Problem> Every line in the data below that includes "computer" belongs in the answer, copied as it stands.

[Collected data entries]
______________________________
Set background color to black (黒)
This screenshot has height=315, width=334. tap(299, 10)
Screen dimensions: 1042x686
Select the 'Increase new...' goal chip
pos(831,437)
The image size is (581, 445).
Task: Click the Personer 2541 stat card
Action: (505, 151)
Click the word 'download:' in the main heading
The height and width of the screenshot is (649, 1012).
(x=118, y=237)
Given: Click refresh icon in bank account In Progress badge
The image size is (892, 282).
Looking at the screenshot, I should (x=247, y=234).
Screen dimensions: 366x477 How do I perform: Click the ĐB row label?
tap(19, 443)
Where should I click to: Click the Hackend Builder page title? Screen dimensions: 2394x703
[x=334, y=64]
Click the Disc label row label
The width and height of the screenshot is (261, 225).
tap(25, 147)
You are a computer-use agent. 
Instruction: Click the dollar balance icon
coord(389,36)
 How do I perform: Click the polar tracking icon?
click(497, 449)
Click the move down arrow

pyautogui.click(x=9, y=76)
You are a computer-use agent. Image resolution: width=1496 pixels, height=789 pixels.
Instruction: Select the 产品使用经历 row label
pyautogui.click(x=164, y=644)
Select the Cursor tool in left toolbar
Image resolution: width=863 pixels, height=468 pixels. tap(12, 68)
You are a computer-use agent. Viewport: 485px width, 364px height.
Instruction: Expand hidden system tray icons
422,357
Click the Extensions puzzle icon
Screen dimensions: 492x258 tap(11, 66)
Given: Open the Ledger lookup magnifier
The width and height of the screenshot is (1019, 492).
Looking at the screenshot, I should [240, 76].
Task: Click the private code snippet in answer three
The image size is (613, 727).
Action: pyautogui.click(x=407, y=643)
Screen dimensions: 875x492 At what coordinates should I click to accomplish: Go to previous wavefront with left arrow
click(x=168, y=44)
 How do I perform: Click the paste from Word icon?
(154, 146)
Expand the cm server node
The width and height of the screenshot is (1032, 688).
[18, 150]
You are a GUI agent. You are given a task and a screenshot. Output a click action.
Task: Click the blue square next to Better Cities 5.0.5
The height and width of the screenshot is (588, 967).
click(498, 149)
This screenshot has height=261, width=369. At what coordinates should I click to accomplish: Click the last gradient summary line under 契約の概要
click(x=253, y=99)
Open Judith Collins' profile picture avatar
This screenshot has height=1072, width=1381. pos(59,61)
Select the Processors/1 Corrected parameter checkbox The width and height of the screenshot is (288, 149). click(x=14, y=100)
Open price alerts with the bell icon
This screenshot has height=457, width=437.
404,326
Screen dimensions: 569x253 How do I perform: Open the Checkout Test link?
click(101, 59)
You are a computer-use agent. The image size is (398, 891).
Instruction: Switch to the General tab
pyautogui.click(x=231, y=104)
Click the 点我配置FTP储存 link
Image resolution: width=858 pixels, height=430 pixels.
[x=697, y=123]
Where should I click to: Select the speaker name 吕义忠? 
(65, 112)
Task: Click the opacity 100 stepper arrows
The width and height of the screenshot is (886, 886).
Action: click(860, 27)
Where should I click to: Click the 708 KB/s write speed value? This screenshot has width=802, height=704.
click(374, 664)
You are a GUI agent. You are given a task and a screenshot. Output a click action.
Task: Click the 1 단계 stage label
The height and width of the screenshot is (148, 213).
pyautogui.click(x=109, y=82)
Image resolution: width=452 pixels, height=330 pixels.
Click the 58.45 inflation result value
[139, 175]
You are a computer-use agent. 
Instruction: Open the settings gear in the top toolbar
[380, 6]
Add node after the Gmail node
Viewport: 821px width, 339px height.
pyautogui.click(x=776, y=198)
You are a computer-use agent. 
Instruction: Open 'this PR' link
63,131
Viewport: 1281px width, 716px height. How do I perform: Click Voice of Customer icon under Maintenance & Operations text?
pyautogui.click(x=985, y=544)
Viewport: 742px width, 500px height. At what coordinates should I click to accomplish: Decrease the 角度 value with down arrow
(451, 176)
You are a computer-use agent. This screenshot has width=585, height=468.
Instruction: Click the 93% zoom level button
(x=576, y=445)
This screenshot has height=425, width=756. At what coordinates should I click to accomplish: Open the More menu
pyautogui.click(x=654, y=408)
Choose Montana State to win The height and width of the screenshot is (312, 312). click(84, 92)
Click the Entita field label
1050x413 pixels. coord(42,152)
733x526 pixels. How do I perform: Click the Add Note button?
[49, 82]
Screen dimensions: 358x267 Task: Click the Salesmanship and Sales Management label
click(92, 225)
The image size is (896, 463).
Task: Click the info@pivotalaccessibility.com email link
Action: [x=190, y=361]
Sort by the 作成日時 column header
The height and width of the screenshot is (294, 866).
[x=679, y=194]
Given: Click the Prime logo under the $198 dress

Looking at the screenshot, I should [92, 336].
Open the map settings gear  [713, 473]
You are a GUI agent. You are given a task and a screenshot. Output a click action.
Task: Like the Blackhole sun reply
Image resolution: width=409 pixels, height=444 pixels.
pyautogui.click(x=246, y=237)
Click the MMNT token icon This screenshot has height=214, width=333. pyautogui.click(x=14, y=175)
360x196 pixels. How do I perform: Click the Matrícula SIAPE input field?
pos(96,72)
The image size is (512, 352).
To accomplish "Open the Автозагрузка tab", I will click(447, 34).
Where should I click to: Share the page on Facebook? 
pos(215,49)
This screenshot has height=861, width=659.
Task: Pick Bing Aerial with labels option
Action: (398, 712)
______________________________
Written answer>
You are a computer-use agent. 
You are a computer-use agent. Image resolution: width=1496 pixels, height=789 pixels.
You are a computer-use agent. Viewport: 485px width, 364px height.
You are a computer-use agent. The image size is (398, 891).
You are a computer-use agent. 
You are a computer-use agent. 
You are a computer-use agent. This screenshot has width=585, height=468.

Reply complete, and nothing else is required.